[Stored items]
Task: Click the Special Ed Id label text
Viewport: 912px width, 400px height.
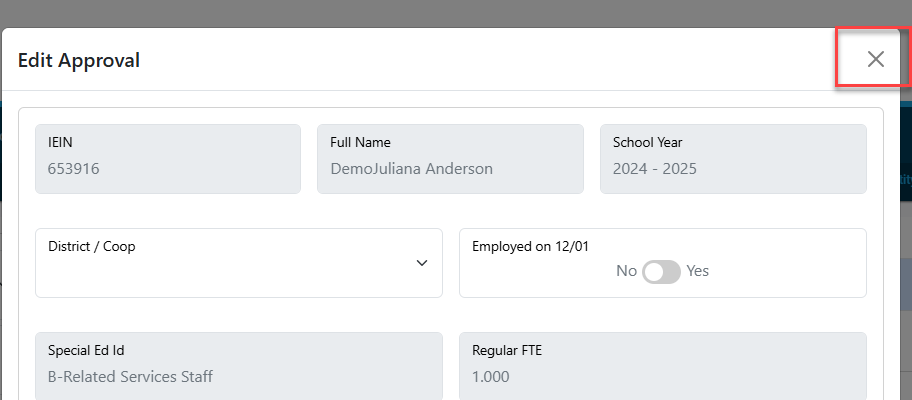Action: [86, 351]
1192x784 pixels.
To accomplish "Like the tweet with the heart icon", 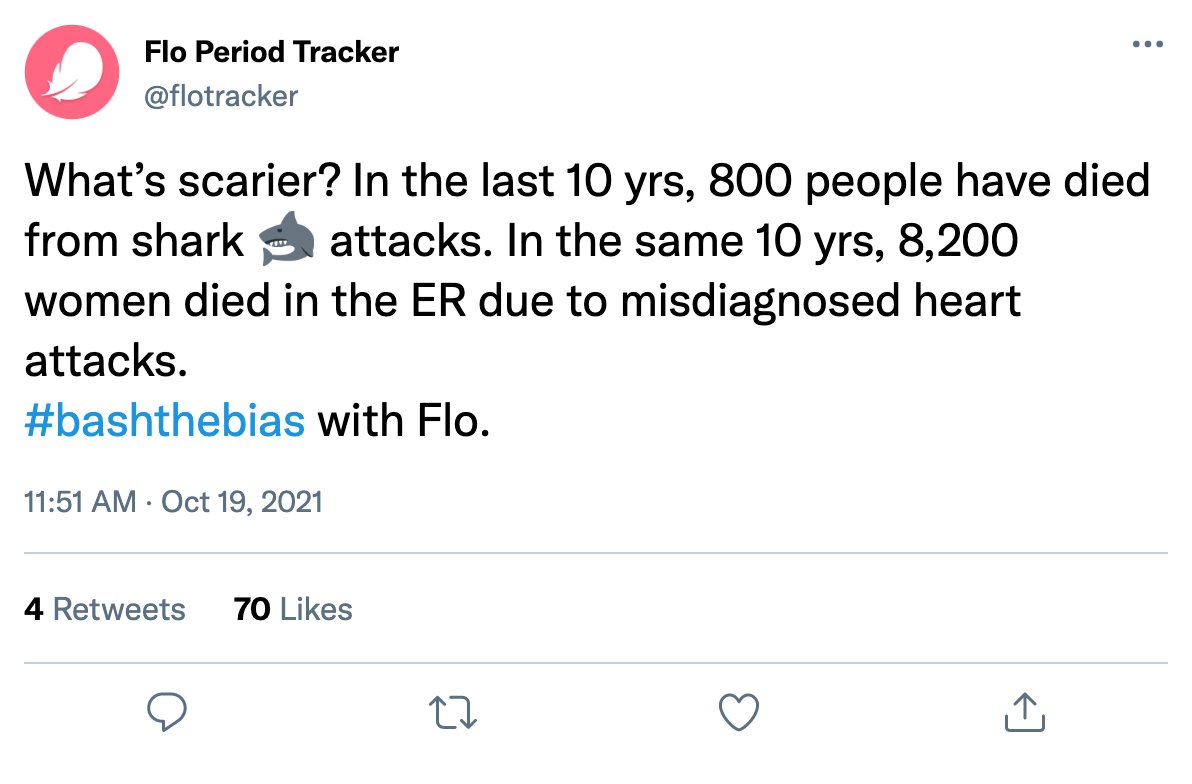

TASK DIRECTIONS:
Leave out the pictures and repeat the remaining data exactly.

OUTPUT FOR THIS TASK:
Task: Click the Special Ed Id label text
Viewport: 912px width, 400px height.
Action: [86, 351]
1192x784 pixels.
To accomplish "Like the tweet with the heart icon", 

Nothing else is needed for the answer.